Air mata sinta tiba-tiba saja luruh. Jhona mendekap sinta dengan lembut. Di ciuminya punca kepala sinta berkali-kali.

"Aku merindukanmu." ucap jhona. Namun, di detik selanjutnya, dia terkejut mendengar kata-kata sinta.

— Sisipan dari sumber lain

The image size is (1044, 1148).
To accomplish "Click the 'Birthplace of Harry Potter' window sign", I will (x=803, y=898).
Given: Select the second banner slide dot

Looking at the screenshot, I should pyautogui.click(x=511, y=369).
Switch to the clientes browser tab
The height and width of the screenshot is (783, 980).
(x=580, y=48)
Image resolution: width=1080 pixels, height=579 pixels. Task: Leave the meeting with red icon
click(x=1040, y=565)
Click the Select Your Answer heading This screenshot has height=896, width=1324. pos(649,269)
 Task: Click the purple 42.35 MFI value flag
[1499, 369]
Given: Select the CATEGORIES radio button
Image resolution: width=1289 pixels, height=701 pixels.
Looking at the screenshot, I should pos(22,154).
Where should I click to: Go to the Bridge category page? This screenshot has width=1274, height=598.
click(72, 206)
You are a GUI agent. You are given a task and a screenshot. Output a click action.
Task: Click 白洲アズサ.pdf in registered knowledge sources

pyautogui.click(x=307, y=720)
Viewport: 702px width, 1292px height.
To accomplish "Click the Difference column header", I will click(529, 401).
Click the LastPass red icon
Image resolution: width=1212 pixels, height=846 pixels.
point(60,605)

"Aku mencintaimu." sambil mengeratkan pelukkannya. Jhona tidak percaya sinta mengatakan cinta padanya. Namun ada perasaan senang dalam hatinya mendengar pengakuan sinta.

"Aku juga mencintaimu." jhona ikut mengeratkan pelukkannya.

Dewi yang melihat pemandangan itu dari jarak yang tidak terlalu jauh, merasa bahagia. Dia tersenyum tulus melihat kebahagiaan temannya.

Sinta yang sudah menyadari perasaannya, kini mengakui rasa cinta itu.

Cinta yang telah lama pergi, kini membuka lembaran yang baru, bersama dengan seseorang yang baru.

Dia tak lagi meratapi kehilangan lagi. Saat ini, sinta memutuskan membuka buku cinta yang baru bersama orang yang di cintainya. Menorehkan kenangan-kenangan manis yang baru, menuliskan kisah-kisah indah dalam buku itu, melukiskan senyum dan tawa di wajah mereka.

Dewi dan sahabat sinta yang lain hanya mampu mendoakan kebahagiaan sinta. Semoga sinta, tak lagi di hadapkan pada cobaan yang berat dalam percintaannya.

"Semoga kebahagiaan selalu menghampirimu sahabatku?!" gumam dewi yang sudah berurai air mata kebahagiaan saat ini.